Why do you think clubgoers need Roxi? Why cut out the real-life promoters?

By offering a central directory of local nightlife venues and the functionality to immediately get on guestlist or book bottle service, we dramatically reduce the friction and transaction costs for customers.

It's important to note however, that we do not intend to fully replace promoters. Promoters still provide venue owners with an important service: the leverage of their personal networks and charismatic personalities to maximize attendance at a club. We just want to offer owners the tools to lessen their reliance on a large number of promoters by helping fewer promoters be more productive.

Who is the ideal Roxi user? Who would this app really appeal to?

The ideal Roxi user is a young adult living in or near the city who occasionally enjoys a night out on the town. They may not know the ins and outs of the nightlife scene or have a promoter on their speed-dial, but they're willing and able to spend good money for a good time.

What do you see as the biggest challenges to finding investors in Toronto?

We've actually done fairly well raising a seed round in Toronto, despite our limited networks of accredited tech investors. We will likely focus our efforts on Silicon Valley angels and Venture Capital funds for our next round of financing, given the greater abundance of capital at play there.

You're part of the first cohort at Driven Accelerator [Toronto's first tech startup accelerator for underrepresented minorities in tech]. Where do you see your business one year from now?

One year from now, the goal is to have have a profitable business running with venues registered for our service in key cities throughout North America and Western Europe.

Why do you think Toronto is growing as a hot spot for tech, digital and mobile startups?

Toronto acts as a magnet drawing in talent from across the country. It's a rapidly growing and increasingly vibrant city with great quality of life. It's also recognized as Canada's international hub -- our best shot at having a world class city. That, plus the fact that we're so close to Waterloo, another tech hub, certainly doesn't hurt.

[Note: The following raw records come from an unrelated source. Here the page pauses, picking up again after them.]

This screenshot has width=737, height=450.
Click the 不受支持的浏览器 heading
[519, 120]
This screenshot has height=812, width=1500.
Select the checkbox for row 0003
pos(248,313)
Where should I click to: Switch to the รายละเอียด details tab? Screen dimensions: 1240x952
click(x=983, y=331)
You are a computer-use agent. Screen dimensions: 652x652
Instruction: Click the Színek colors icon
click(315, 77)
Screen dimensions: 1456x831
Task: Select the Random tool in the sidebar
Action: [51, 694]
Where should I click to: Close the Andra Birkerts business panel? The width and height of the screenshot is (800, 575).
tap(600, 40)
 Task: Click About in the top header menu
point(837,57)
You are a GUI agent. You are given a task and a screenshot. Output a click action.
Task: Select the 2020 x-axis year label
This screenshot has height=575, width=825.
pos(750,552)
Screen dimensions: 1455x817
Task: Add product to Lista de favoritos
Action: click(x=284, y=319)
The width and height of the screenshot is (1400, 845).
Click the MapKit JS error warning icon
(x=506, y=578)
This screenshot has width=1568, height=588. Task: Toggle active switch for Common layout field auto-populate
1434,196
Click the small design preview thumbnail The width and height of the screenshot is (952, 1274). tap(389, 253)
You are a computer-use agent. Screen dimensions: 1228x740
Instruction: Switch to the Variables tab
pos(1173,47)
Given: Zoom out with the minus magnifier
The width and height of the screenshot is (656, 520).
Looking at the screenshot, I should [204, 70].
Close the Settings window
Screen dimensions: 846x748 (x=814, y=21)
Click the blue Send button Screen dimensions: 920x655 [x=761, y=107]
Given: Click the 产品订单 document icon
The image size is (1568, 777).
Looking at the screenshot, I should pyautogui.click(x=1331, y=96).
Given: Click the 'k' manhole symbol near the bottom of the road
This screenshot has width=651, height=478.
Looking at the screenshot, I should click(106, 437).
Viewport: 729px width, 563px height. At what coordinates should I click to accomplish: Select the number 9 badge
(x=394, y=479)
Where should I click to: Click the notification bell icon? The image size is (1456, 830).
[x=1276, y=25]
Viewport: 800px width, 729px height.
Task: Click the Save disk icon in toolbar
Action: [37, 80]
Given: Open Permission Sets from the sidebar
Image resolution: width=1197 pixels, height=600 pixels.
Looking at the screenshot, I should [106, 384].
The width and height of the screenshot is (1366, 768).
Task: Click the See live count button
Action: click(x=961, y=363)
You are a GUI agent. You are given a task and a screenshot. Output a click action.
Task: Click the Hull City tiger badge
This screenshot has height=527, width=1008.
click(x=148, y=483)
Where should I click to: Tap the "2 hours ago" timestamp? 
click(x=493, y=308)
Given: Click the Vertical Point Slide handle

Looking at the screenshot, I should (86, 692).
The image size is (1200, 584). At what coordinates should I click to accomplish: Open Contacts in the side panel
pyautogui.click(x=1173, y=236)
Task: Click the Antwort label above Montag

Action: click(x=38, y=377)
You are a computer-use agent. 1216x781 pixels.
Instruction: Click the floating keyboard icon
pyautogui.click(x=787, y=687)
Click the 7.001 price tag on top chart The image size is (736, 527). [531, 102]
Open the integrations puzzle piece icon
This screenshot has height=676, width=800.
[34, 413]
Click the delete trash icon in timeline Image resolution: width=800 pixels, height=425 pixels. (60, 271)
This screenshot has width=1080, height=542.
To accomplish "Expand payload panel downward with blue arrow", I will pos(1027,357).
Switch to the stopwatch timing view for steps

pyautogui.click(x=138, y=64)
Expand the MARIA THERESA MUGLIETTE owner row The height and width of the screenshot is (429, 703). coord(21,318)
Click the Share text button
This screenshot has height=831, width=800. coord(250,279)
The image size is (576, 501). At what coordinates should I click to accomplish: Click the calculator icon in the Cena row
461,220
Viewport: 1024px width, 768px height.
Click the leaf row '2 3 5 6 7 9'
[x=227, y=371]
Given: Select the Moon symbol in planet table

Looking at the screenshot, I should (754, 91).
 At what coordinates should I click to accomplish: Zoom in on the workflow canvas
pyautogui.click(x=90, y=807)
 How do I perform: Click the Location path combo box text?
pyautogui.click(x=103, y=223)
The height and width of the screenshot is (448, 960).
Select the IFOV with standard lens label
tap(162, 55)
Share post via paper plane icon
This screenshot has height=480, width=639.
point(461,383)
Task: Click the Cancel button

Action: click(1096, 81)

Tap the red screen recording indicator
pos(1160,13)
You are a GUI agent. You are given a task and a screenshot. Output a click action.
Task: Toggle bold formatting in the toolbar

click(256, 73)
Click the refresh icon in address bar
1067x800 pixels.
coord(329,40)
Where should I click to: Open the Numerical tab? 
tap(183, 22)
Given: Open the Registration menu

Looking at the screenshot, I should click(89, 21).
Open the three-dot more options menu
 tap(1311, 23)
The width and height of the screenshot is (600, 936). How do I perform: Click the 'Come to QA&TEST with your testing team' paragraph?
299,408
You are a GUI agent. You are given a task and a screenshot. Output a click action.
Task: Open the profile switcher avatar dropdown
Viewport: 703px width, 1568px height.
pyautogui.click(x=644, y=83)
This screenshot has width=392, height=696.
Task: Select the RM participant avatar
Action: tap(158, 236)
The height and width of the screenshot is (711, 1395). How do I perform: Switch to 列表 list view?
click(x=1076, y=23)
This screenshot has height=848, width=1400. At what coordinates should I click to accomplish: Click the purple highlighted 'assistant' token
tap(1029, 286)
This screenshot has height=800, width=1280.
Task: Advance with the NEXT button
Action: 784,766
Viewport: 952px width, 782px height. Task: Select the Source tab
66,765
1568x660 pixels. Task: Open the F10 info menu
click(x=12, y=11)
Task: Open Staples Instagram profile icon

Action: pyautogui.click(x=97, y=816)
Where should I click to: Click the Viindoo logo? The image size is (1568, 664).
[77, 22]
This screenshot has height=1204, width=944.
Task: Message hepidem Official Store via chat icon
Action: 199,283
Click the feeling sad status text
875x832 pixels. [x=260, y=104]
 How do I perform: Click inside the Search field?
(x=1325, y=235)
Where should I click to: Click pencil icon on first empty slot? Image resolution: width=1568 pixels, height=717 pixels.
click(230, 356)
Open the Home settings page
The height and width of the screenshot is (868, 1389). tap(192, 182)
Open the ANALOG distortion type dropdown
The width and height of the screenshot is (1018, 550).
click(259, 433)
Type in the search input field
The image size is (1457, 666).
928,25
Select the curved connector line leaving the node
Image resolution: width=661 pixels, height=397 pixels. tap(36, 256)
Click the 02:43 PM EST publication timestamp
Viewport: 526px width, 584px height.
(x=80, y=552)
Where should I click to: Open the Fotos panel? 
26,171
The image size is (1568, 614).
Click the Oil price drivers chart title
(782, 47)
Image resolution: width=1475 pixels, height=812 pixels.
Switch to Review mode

Aside from that though, the tech sector is rapidly growing generally, everywhere. That plays more into our growing scene than anything about Toronto specifically.

What's one key piece of advice the Roxi team can give aspiring startup founders.

As the Greek goddess of victory famously said, "Just do it!" The learning curve will certainly be steep, but no amount of reading, talking or attending conferences can ever replace the lessons learned by getting your hands dirty and giving your idea a real go.